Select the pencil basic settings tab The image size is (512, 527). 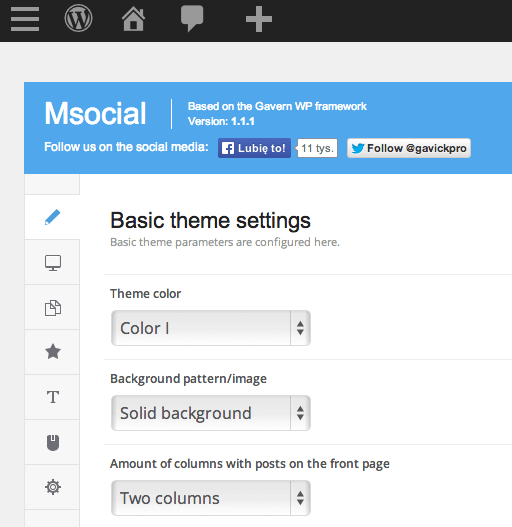pyautogui.click(x=52, y=217)
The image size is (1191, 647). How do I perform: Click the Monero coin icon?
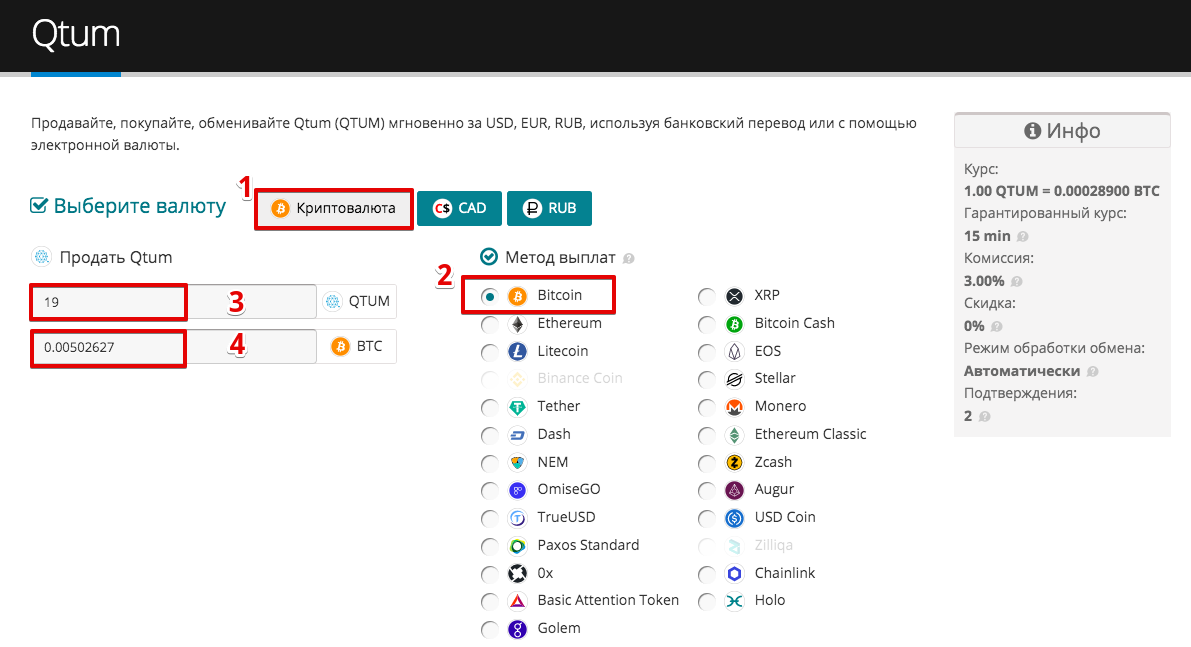click(735, 407)
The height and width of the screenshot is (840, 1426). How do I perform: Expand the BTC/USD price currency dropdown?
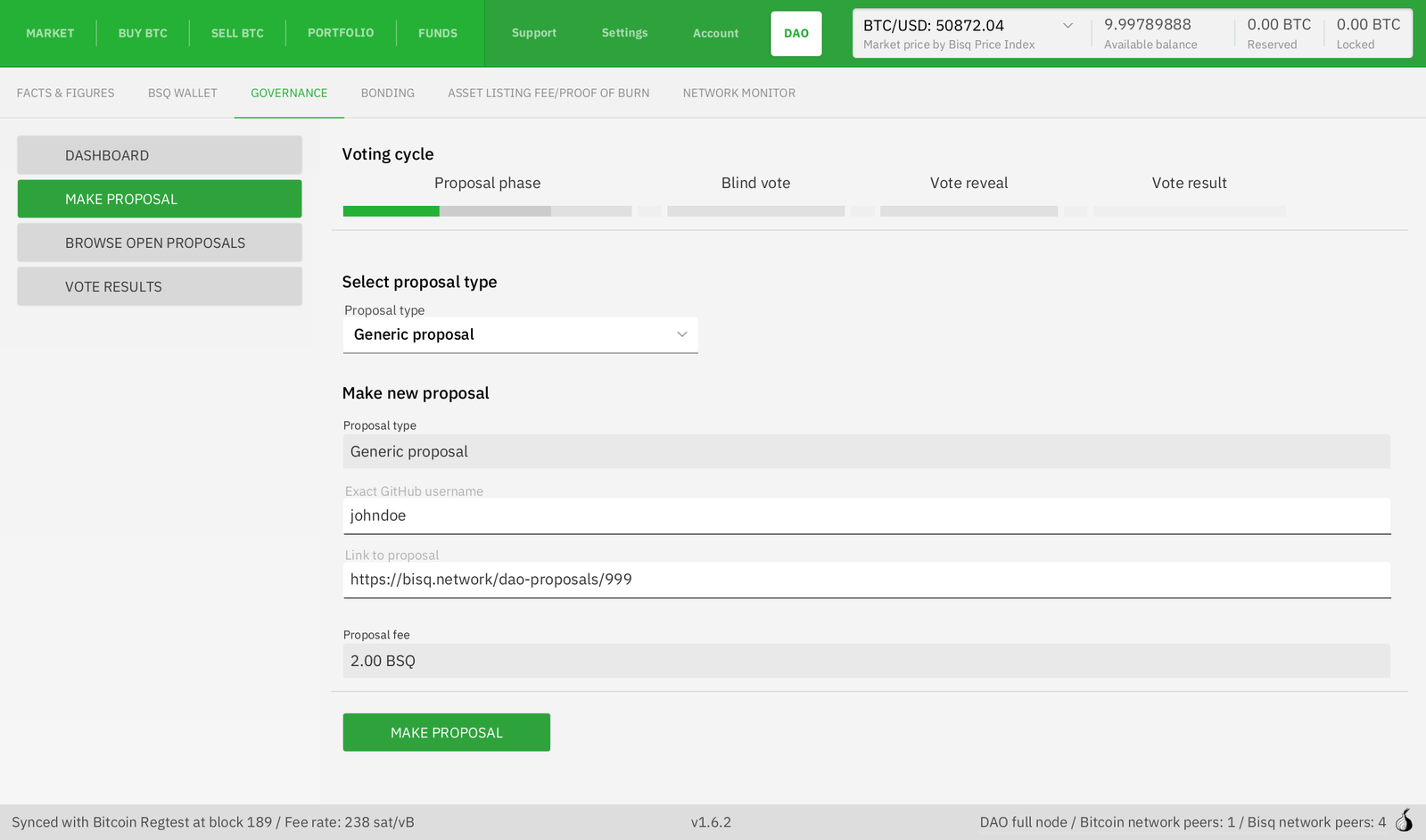click(1067, 26)
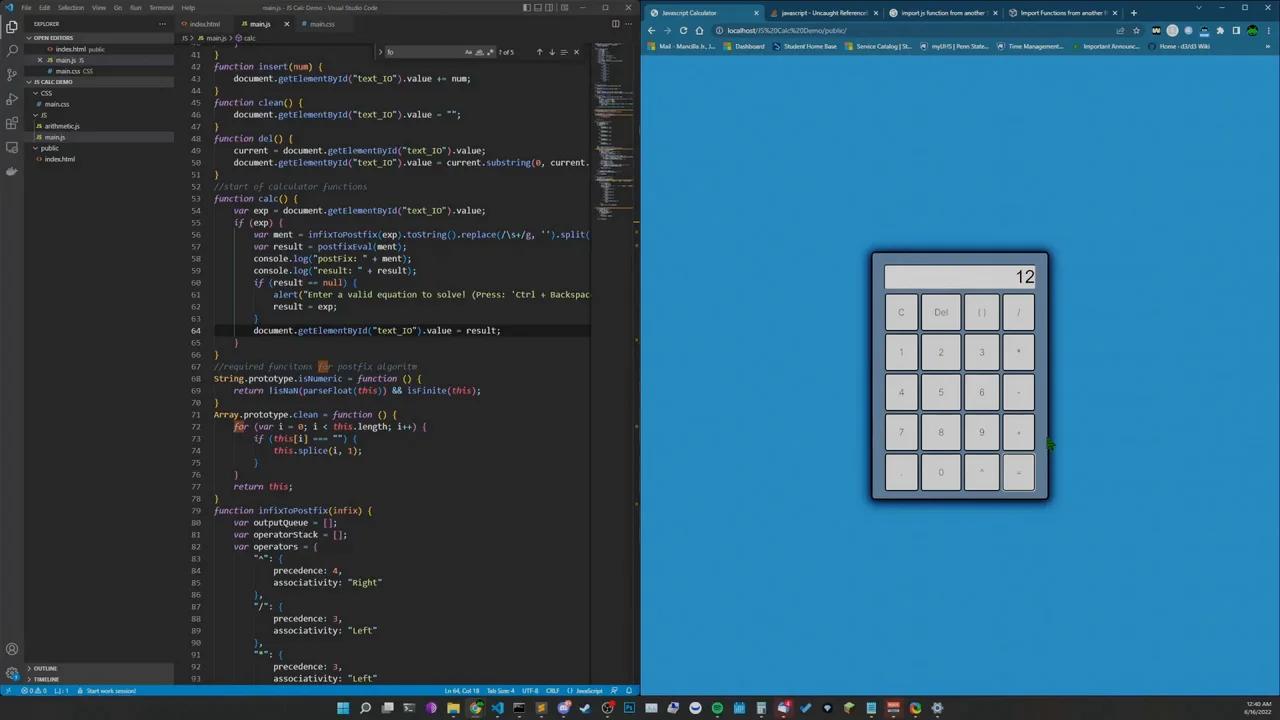Switch to the main.css editor tab
Viewport: 1280px width, 720px height.
tap(321, 24)
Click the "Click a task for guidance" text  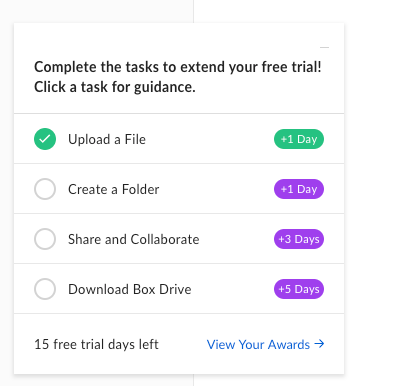115,87

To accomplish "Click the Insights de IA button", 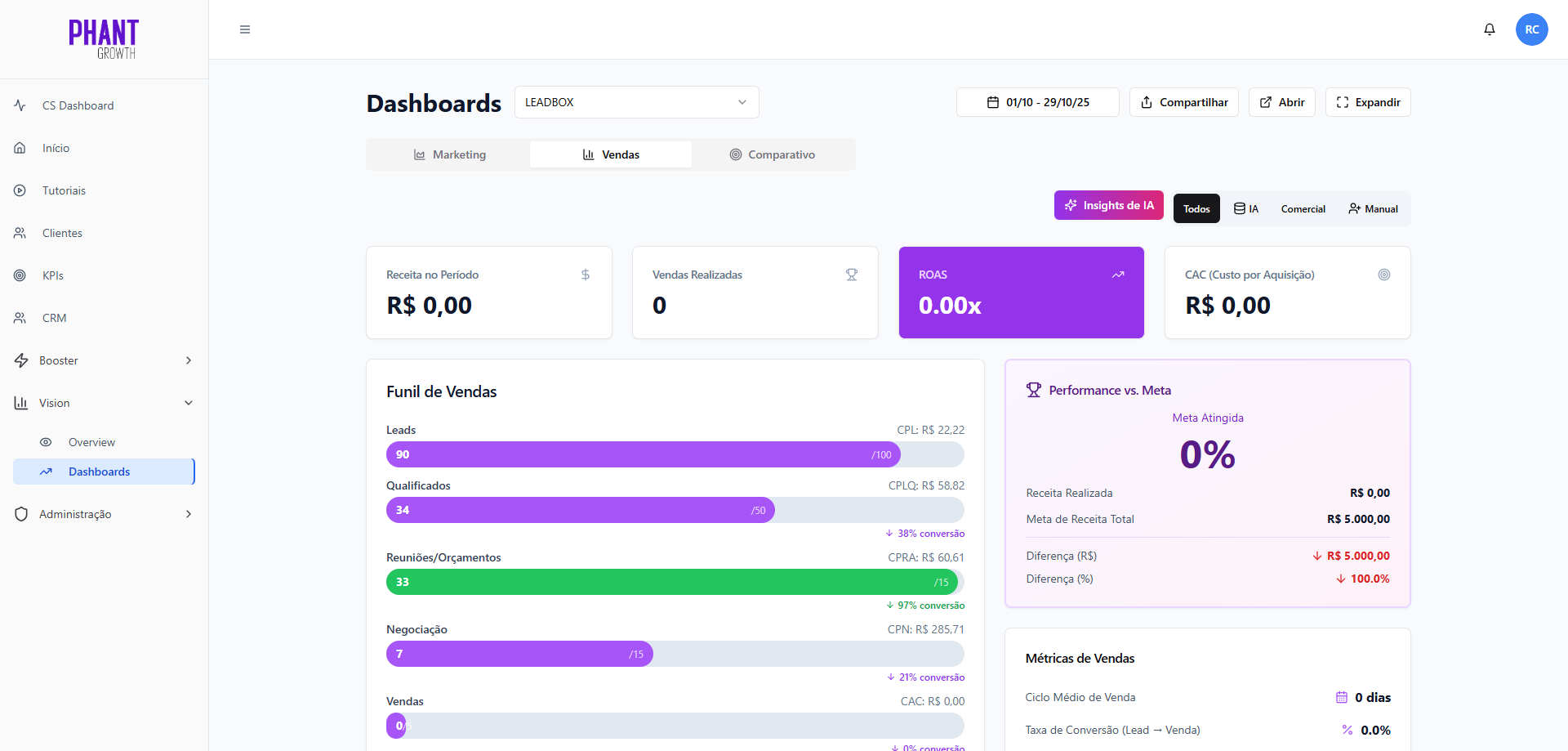I will point(1108,205).
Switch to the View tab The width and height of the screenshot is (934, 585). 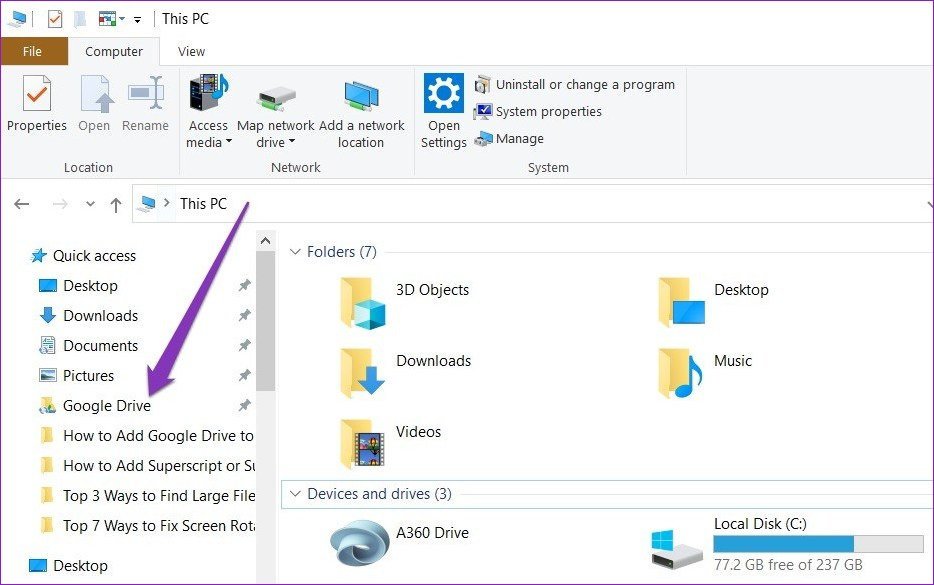190,51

▶ INSTRUCTIONS FOR THE TASK
Find each line above that contains the string "perform" and copy those lines out in full. Case counts.

▶ EXERCISE ANSWER
The image size is (1191, 647). How do I perform: Click the Monero coin icon?
The height and width of the screenshot is (840, 1426). How do I perform: Expand the BTC/USD price currency dropdown?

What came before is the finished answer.